Owen Edgar Stanfield, 91, of Effingham, and a former longtime Charleston resident, passed away on Friday, Dec. 6, 2013 at his Lavender Ridge home in Effingham.
Visitation for family and friends will be held from 10 to 11 a.m. Wednesday at Adams Funeral Chapel, Charleston. Funeral Services honoring and celebrating his life will be held at 11 a.m. Wednesday at the funeral chapel with Reverend Dr. Thomas Hawkins and Reverend Jan Hawkins officiating. Burial with Military Rites conducted by the Honor Guard of the Charleston VFW Paul McVey Post 1592 will follow in Roselawn Cemetery. It is requested that thoughtful donations in his honor be made to First Presbyterian Church in Charleston. Gifts may be left on the memorial table at the visitation or service or may be mailed to Adams Funeral Chapel, 2330 Shawnee Dr., Charleston, IL 61920.
Owen’s memorial website is available at www.adamsfuneralchapel.com, where condolences may be sent to the family by clicking on obituaries.
Owen was born on July 12, 1922 in Coles County, a son of the late Speed and Lottie (Pearcy) Stanfield. He married Betty Ruth Osborn on Oct. 25, 1947 at the First Christian Church in Charleston and it was a loving marriage and friendship which endured for 64 years.
Owen Stanfield truly served his country faithfully and honorably. He was a World War II United States Army Veteran who participated in four major campaigns: Normandy, Northern France, Rhineland and the Ardennes. On Dec. 19, 1944, he and what was left of K Company, 110th Infantry Regiment, 28th Infantry Division, were captured at the Battle of the Bulge and spent the next 105 days in a POW Camp (Stalag IX, Bad-Orb, Germany) before being liberated by Allied troops.

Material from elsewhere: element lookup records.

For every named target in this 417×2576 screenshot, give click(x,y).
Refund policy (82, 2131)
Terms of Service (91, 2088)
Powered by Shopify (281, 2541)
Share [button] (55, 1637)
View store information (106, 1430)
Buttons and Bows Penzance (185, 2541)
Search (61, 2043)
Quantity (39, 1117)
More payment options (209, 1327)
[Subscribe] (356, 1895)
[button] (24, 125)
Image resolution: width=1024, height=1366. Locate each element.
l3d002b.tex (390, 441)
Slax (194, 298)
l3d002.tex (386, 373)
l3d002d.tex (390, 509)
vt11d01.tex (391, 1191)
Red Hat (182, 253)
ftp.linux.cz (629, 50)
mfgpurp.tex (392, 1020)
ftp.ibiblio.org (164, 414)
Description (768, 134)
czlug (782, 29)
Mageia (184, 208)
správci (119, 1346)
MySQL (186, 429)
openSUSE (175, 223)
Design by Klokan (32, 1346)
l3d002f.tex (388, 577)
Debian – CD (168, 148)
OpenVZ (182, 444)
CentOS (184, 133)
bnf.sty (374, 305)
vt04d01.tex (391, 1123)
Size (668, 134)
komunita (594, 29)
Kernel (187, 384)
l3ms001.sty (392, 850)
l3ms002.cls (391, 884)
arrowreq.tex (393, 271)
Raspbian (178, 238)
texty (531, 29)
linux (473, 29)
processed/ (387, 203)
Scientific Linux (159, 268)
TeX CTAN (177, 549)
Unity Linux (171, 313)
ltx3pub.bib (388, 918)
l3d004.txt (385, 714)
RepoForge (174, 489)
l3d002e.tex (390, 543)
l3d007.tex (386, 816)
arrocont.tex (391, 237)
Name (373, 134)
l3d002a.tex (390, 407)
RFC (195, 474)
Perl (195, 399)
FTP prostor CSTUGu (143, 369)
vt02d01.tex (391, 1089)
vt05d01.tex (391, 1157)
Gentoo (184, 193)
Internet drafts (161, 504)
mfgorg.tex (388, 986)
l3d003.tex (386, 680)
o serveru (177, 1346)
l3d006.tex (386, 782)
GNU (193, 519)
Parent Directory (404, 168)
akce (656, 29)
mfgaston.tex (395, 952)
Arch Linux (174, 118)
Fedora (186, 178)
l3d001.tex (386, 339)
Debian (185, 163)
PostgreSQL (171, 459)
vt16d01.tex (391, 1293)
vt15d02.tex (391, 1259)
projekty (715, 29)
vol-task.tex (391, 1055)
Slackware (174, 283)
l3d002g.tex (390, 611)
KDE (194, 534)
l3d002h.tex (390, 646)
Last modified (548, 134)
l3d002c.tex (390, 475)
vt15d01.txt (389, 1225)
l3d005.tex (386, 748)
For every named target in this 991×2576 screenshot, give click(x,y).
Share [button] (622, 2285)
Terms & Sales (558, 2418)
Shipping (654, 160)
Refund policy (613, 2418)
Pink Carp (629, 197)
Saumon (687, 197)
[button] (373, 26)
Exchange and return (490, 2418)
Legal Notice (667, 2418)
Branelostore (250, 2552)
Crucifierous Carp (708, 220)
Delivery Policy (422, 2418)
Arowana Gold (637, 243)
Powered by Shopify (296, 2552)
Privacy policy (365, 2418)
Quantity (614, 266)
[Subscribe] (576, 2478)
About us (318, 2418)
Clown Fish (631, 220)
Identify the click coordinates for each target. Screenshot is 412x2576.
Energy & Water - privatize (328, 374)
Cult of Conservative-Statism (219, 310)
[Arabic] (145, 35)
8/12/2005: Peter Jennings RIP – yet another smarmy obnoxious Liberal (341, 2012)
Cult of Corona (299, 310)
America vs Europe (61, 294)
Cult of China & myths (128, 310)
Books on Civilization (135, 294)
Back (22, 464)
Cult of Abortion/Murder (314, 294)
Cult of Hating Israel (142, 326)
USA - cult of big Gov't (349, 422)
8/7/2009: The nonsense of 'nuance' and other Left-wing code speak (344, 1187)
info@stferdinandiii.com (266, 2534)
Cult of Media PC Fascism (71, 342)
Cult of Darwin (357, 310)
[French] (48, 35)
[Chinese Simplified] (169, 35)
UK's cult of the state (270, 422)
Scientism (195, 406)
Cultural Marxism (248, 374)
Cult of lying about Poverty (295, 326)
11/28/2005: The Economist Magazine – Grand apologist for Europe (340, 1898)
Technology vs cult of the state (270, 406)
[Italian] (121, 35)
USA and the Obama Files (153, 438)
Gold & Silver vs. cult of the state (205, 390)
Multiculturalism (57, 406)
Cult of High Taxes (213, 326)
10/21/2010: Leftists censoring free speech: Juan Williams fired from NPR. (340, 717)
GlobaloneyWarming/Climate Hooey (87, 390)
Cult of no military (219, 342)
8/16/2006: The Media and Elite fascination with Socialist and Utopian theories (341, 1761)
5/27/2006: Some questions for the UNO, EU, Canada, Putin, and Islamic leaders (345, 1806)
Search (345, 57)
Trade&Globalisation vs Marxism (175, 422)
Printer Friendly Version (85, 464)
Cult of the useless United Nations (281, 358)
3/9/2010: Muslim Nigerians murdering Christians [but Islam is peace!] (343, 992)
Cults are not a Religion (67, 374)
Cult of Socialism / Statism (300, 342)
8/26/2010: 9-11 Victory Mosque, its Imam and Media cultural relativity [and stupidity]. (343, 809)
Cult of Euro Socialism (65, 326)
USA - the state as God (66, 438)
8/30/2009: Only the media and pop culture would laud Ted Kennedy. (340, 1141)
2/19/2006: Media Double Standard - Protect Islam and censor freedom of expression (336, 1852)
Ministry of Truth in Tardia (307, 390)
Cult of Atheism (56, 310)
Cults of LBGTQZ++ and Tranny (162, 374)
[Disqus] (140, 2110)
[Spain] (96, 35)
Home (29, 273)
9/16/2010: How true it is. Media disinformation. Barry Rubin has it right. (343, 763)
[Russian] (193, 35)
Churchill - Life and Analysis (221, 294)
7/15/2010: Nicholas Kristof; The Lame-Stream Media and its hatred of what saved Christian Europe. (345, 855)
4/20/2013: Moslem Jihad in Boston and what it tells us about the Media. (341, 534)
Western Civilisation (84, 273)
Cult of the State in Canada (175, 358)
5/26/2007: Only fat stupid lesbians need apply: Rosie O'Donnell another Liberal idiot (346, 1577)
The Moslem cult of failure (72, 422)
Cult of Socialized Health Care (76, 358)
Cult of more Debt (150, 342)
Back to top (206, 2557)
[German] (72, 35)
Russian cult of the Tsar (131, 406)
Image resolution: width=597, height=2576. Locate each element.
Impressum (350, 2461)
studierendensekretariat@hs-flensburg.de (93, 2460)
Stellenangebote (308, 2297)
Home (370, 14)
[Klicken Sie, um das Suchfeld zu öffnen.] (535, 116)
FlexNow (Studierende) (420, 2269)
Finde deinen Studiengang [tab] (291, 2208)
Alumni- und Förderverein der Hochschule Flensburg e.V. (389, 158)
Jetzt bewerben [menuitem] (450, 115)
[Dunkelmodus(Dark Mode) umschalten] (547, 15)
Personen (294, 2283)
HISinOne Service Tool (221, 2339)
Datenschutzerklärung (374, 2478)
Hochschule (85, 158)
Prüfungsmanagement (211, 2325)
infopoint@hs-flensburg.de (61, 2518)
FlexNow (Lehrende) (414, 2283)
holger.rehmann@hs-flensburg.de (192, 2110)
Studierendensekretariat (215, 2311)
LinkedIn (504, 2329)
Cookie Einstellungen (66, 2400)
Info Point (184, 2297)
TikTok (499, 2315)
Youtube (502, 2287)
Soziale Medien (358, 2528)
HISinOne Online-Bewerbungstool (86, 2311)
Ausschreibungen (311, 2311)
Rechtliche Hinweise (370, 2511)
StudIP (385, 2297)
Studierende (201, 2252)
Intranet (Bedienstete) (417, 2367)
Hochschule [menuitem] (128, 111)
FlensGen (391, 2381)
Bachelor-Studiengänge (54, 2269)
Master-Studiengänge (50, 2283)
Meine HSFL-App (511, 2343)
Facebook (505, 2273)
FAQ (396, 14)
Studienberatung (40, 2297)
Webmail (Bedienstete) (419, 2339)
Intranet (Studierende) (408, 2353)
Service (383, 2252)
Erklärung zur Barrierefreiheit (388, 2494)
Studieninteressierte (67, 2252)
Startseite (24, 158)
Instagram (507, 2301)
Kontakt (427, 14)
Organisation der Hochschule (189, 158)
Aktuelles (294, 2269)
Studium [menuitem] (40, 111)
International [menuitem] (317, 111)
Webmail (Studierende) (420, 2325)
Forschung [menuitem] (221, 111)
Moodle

Following his military service Owen was employed by Supreme Dairy before accepting a position at Eastern Illinois University. Owen was employed at EIU for 31 years, the last 16 as Superintendent of Grounds. Owen was a life member of the Charleston VFW Paul McVey Post 1592 and the American Legion, and was also a longtime faithful member of the First Presbyterian Church in Charleston.